*Work task*. Write down exactly what lies from the line containing "Image resolution: width=972" to the end of the records, inclusive, and omit the pictures.

Stored items
----
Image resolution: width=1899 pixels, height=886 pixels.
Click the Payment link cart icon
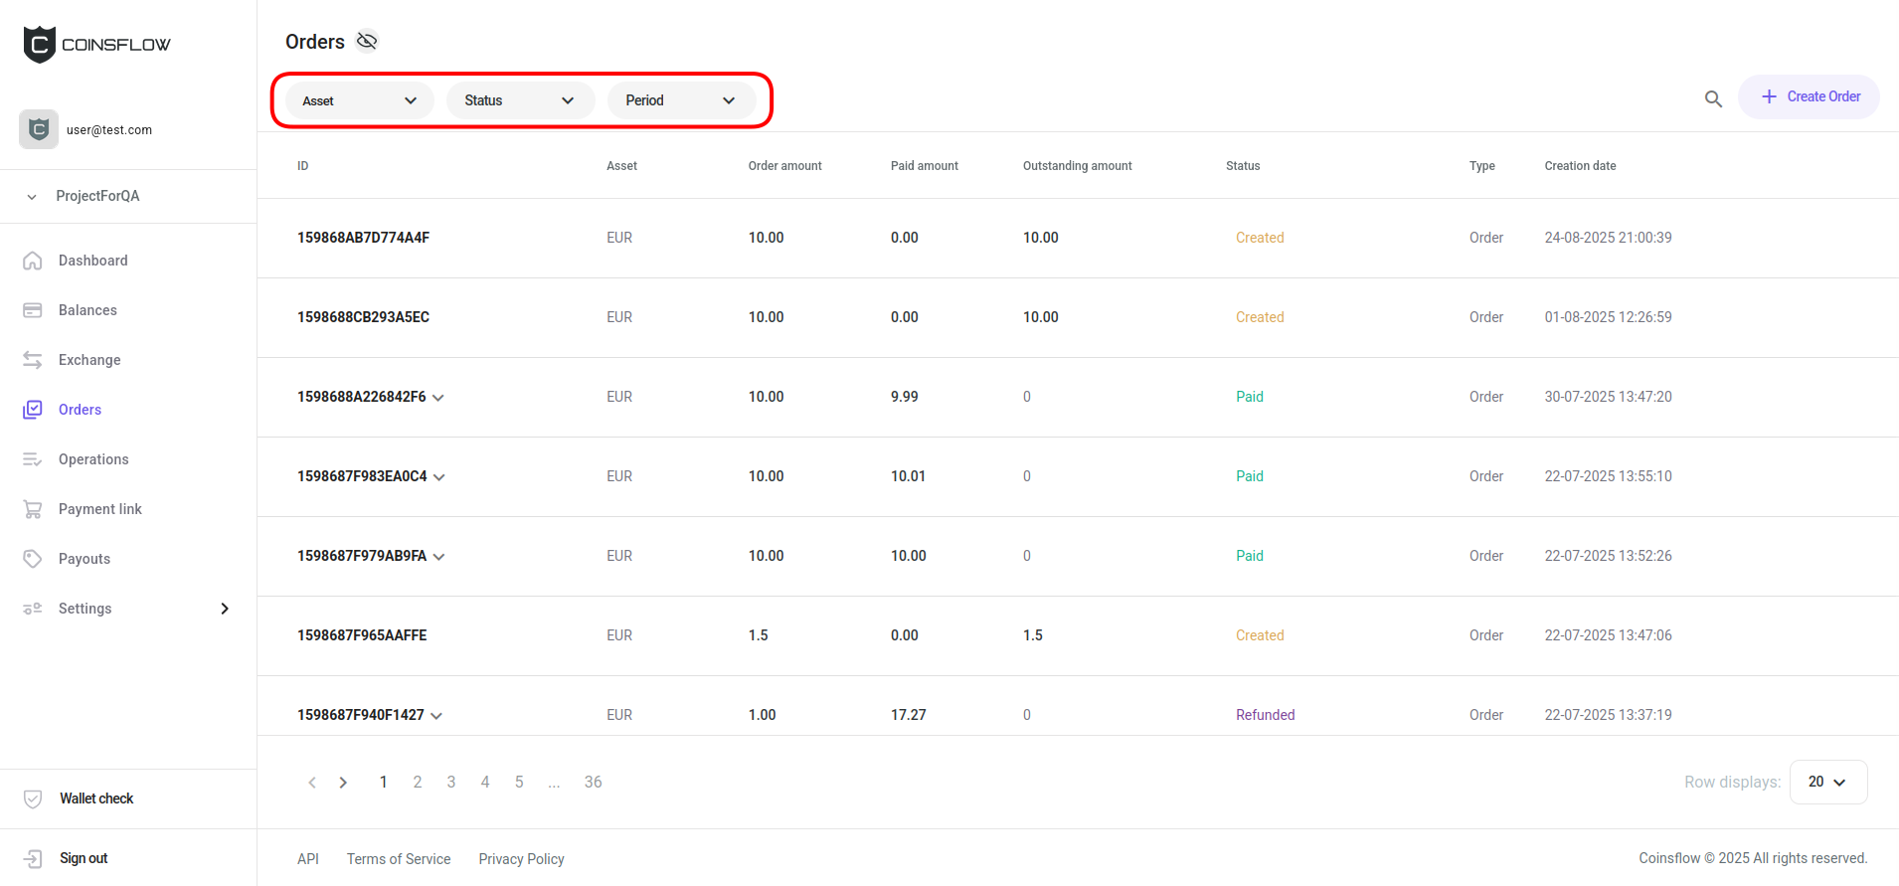[x=33, y=509]
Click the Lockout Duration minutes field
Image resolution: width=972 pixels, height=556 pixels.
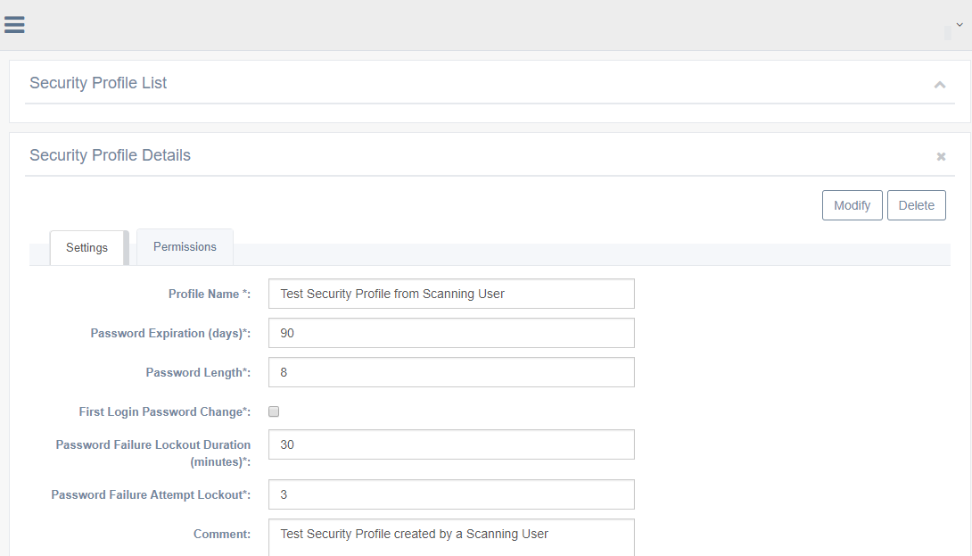(x=451, y=444)
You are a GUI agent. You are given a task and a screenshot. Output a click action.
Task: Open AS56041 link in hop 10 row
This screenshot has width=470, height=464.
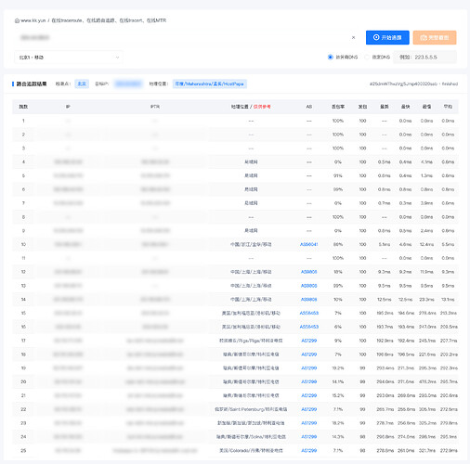coord(308,244)
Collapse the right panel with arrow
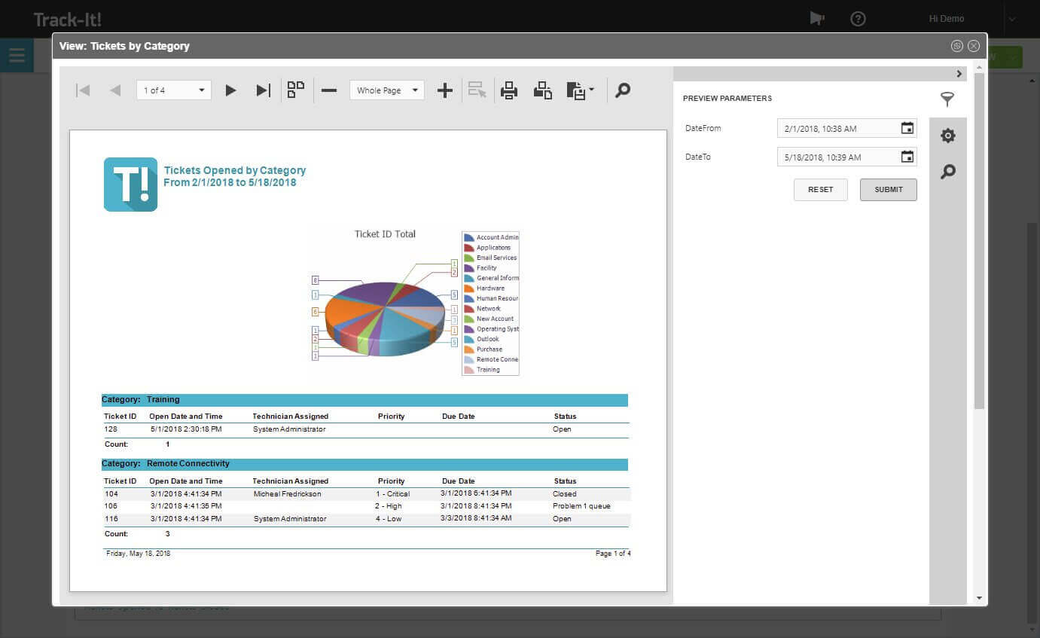The height and width of the screenshot is (638, 1040). pyautogui.click(x=959, y=74)
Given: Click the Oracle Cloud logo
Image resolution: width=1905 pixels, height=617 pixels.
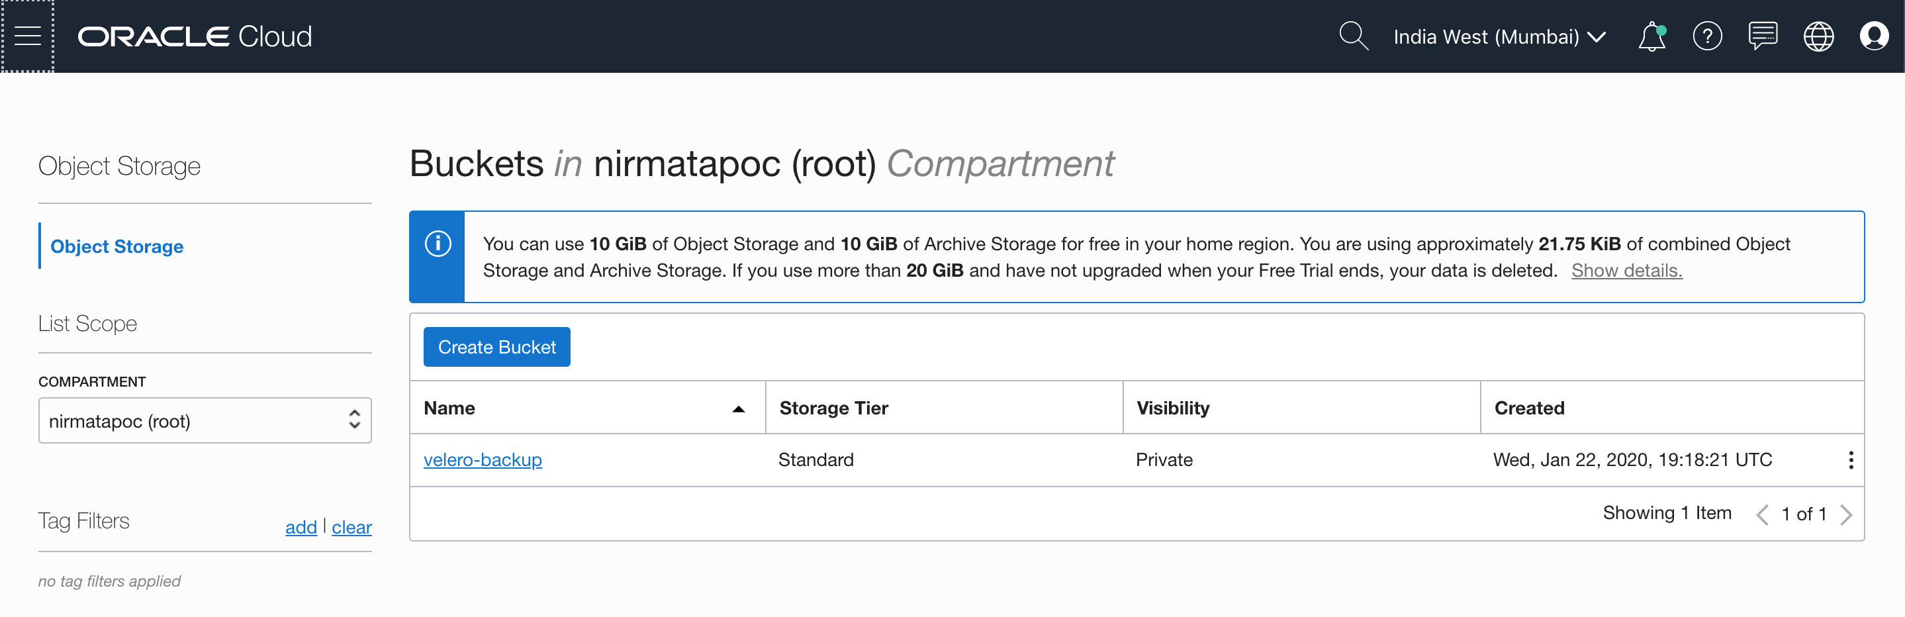Looking at the screenshot, I should click(194, 36).
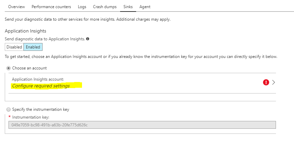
----
*Response box*.
Image resolution: width=972 pixels, height=556 pixels.
(x=451, y=444)
You are a GUI agent. You are given a task and a screenshot. Output a click action.
Task: Open AS56041 link in hop 10 row
This screenshot has width=470, height=464.
coord(308,244)
Collapse the right panel with arrow
The height and width of the screenshot is (638, 1040). pyautogui.click(x=959, y=74)
Given: Click the Oracle Cloud logo
Image resolution: width=1905 pixels, height=617 pixels.
Looking at the screenshot, I should click(194, 36).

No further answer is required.